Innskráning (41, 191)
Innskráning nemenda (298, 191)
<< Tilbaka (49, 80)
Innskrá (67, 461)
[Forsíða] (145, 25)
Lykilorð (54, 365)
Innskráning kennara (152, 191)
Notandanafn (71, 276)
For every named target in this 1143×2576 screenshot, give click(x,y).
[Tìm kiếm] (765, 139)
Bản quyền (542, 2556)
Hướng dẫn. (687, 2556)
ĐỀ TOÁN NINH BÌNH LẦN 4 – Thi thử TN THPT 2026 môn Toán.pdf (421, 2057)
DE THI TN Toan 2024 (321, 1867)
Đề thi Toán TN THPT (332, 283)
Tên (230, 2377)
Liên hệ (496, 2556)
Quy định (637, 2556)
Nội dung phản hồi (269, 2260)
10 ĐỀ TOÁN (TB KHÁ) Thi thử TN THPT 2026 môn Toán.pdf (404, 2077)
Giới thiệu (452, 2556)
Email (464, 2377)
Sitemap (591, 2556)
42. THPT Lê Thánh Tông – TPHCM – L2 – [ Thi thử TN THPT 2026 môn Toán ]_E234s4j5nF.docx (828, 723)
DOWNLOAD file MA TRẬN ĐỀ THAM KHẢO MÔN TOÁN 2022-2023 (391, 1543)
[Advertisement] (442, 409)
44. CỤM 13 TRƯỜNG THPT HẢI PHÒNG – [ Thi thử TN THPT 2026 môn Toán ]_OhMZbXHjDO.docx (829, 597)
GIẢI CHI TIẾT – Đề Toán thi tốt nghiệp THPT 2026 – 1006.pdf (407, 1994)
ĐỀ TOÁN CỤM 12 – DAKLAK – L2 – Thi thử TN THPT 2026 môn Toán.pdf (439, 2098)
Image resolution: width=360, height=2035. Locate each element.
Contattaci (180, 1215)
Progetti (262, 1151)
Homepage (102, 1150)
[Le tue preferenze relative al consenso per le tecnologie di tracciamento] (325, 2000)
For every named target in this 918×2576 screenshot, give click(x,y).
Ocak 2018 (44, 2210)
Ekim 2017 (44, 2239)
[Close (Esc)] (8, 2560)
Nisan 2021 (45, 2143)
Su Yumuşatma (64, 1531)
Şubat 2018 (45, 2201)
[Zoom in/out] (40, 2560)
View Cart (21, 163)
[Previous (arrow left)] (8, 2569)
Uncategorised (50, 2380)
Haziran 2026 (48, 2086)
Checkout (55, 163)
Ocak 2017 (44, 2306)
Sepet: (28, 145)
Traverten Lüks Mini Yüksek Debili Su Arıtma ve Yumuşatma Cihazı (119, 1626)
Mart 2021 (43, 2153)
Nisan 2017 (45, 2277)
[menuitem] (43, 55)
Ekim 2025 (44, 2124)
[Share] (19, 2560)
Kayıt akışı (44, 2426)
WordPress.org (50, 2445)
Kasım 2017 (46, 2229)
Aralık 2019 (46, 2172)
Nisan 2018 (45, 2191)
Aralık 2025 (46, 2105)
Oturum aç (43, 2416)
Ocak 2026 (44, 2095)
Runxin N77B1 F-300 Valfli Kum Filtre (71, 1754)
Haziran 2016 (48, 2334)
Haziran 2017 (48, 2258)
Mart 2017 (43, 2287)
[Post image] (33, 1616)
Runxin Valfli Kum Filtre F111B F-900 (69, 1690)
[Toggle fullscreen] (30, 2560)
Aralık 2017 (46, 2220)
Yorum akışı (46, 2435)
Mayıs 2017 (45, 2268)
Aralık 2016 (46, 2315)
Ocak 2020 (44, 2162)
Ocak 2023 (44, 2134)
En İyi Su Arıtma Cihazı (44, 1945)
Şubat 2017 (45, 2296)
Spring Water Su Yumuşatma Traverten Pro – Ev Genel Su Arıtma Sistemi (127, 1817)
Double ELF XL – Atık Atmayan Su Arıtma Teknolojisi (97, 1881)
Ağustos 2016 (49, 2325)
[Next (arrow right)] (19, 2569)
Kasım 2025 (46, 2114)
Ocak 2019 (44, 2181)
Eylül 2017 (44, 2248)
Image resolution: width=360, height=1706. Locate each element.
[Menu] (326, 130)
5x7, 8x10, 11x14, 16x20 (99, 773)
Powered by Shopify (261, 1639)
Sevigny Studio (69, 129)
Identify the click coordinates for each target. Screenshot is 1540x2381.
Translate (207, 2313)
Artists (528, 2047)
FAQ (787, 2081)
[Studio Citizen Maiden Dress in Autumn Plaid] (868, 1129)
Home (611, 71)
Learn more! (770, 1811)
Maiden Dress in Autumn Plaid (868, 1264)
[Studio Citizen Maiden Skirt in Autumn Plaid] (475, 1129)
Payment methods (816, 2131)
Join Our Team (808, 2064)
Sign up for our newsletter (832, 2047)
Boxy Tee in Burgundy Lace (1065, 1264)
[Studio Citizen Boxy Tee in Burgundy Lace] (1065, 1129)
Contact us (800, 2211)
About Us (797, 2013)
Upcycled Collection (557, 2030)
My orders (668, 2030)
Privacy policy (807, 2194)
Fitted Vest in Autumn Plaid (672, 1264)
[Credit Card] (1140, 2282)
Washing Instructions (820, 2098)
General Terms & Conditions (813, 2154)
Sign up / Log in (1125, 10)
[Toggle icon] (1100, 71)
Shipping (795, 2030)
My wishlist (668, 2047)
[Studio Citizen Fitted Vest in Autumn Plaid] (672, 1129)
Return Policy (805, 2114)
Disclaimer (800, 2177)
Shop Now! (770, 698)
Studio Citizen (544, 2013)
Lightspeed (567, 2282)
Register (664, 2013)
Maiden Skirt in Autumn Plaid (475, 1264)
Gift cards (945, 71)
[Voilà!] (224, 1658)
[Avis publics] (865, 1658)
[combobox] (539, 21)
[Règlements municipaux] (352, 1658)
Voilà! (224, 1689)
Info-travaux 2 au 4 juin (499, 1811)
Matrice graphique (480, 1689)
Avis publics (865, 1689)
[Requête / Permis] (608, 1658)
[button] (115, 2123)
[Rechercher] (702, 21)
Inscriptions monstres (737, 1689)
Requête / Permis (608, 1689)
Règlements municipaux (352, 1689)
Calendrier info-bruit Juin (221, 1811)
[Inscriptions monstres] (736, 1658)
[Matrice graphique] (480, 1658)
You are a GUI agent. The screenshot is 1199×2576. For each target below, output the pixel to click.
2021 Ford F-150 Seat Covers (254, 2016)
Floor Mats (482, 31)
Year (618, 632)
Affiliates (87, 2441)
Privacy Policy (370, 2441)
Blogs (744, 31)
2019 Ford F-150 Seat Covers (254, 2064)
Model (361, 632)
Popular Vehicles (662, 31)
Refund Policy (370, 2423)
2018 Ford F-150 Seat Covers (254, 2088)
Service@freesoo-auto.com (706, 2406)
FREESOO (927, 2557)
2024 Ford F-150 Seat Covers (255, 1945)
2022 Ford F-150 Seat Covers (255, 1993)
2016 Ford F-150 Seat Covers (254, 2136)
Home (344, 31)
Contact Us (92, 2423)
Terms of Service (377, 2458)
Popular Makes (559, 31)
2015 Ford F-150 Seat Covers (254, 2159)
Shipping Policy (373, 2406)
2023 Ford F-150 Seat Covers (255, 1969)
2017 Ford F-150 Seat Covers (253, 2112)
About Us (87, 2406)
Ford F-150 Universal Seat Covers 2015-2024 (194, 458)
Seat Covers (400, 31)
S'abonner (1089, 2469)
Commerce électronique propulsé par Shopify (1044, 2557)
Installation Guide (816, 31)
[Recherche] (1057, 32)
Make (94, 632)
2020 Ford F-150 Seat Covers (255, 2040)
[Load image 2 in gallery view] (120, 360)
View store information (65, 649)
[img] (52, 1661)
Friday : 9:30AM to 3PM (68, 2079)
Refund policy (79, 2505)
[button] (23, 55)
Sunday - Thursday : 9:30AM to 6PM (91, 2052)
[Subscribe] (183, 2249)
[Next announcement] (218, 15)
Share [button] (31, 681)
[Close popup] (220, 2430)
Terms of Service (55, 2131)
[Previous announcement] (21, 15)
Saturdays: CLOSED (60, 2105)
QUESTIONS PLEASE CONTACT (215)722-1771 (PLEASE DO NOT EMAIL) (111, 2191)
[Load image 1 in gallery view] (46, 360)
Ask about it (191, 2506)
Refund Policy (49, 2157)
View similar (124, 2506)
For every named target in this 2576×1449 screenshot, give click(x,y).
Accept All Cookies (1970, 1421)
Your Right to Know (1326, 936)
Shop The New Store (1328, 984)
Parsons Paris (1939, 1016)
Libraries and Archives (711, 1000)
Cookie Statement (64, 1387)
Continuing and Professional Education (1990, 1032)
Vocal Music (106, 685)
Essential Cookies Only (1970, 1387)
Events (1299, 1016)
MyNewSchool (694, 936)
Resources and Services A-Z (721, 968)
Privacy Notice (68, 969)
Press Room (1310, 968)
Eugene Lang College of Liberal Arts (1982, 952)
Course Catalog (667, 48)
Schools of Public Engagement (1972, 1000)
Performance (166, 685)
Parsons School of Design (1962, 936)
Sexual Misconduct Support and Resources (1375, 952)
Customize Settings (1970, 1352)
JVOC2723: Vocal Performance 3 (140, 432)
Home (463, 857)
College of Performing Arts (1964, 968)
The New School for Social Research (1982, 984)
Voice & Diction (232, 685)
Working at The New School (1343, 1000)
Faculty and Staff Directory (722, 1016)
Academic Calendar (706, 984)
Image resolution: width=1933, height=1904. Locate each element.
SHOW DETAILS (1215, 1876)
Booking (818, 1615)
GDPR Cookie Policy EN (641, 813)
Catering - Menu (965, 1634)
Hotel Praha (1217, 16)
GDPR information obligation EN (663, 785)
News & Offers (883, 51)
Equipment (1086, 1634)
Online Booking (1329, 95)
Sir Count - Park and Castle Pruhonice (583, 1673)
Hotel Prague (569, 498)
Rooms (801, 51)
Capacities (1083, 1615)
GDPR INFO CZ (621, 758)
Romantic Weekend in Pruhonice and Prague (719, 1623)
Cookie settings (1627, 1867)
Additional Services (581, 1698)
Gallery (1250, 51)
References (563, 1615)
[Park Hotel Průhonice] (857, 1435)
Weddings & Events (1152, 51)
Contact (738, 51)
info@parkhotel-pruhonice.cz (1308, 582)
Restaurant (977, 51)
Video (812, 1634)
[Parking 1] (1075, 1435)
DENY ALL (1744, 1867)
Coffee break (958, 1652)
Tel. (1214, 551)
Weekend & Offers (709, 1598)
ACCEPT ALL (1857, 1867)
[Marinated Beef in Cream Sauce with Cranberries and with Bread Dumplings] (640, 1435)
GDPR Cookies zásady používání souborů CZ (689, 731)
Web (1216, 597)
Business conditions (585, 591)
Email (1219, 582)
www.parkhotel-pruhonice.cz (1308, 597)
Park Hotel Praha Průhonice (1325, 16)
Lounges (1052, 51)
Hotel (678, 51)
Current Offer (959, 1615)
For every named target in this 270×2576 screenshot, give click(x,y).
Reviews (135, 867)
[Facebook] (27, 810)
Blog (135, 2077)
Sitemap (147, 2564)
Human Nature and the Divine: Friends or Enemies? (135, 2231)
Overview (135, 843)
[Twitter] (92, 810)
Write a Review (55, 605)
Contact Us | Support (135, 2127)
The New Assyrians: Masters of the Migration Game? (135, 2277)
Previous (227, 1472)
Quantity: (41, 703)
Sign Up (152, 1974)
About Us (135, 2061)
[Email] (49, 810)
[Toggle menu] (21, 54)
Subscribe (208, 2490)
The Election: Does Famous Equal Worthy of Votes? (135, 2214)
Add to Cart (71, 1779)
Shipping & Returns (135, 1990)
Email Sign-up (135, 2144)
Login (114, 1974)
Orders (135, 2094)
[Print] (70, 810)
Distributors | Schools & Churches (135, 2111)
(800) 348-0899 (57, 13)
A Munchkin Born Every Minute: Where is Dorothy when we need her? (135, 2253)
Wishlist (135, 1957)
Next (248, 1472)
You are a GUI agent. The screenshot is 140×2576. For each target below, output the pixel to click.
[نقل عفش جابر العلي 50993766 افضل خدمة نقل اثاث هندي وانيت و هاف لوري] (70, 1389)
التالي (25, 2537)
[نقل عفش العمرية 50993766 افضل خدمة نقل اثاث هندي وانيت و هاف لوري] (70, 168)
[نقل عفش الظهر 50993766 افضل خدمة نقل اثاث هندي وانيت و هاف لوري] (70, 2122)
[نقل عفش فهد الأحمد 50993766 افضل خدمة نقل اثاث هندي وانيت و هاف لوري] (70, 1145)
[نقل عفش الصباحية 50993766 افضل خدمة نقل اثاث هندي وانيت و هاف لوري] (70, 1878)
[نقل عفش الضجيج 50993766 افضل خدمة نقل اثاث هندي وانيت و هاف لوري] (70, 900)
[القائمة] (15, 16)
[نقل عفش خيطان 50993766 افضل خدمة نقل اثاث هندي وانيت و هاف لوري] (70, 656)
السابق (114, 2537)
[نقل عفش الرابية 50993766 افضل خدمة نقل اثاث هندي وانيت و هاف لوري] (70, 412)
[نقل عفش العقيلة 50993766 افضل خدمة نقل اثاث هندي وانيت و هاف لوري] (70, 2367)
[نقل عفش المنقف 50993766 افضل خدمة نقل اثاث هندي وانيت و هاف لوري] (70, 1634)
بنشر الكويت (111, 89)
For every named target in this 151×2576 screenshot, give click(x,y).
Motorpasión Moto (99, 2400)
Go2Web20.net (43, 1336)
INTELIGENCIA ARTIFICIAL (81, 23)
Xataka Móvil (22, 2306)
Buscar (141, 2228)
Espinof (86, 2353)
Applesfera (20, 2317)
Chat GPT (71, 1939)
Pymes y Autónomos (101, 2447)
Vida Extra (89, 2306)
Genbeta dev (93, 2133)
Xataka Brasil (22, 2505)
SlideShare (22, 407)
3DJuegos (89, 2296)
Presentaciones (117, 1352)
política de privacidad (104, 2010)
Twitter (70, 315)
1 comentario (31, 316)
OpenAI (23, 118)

========

Prompt: Everything starting at the line containing "Tên (230, 2377)" and ending at the line containing "Şubat 2017 (45, 2296)" in the records above should be repeated exactly, and only that.

Result below:
Tên (230, 2377)
Liên hệ (496, 2556)
Quy định (637, 2556)
Nội dung phản hồi (269, 2260)
10 ĐỀ TOÁN (TB KHÁ) Thi thử TN THPT 2026 môn Toán.pdf (404, 2077)
Giới thiệu (452, 2556)
Email (464, 2377)
Sitemap (591, 2556)
42. THPT Lê Thánh Tông – TPHCM – L2 – [ Thi thử TN THPT 2026 môn Toán ]_E234s4j5nF.docx (828, 723)
DOWNLOAD file MA TRẬN ĐỀ THAM KHẢO MÔN TOÁN 2022-2023 (391, 1543)
[Advertisement] (442, 409)
44. CỤM 13 TRƯỜNG THPT HẢI PHÒNG – [ Thi thử TN THPT 2026 môn Toán ]_OhMZbXHjDO.docx (829, 597)
GIẢI CHI TIẾT – Đề Toán thi tốt nghiệp THPT 2026 – 1006.pdf (407, 1994)
ĐỀ TOÁN CỤM 12 – DAKLAK – L2 – Thi thử TN THPT 2026 môn Toán.pdf (439, 2098)
Image resolution: width=360, height=2035. Locate each element.
Contattaci (180, 1215)
Progetti (262, 1151)
Homepage (102, 1150)
[Le tue preferenze relative al consenso per le tecnologie di tracciamento] (325, 2000)
For every named target in this 918×2576 screenshot, give click(x,y).
Ocak 2018 (44, 2210)
Ekim 2017 (44, 2239)
[Close (Esc)] (8, 2560)
Nisan 2021 (45, 2143)
Su Yumuşatma (64, 1531)
Şubat 2018 (45, 2201)
[Zoom in/out] (40, 2560)
View Cart (21, 163)
[Previous (arrow left)] (8, 2569)
Uncategorised (50, 2380)
Haziran 2026 (48, 2086)
Checkout (55, 163)
Ocak 2017 (44, 2306)
Sepet: (28, 145)
Traverten Lüks Mini Yüksek Debili Su Arıtma ve Yumuşatma Cihazı (119, 1626)
Mart 2021 (43, 2153)
Nisan 2017 (45, 2277)
[menuitem] (43, 55)
Ekim 2025 (44, 2124)
[Share] (19, 2560)
Kayıt akışı (44, 2426)
WordPress.org (50, 2445)
Kasım 2017 (46, 2229)
Aralık 2019 (46, 2172)
Nisan 2018 (45, 2191)
Aralık 2025 (46, 2105)
Oturum aç (43, 2416)
Ocak 2026 (44, 2095)
Runxin N77B1 F-300 Valfli Kum Filtre (71, 1754)
Haziran 2016 (48, 2334)
Haziran 2017 (48, 2258)
Mart 2017 (43, 2287)
[Post image] (33, 1616)
Runxin Valfli Kum Filtre F111B F-900 (69, 1690)
[Toggle fullscreen] (30, 2560)
Aralık 2017 (46, 2220)
Yorum akışı (46, 2435)
Mayıs 2017 (45, 2268)
Aralık 2016 (46, 2315)
Ocak 2020 (44, 2162)
Ocak 2023 (44, 2134)
En İyi Su Arıtma Cihazı (44, 1945)
Şubat 2017 (45, 2296)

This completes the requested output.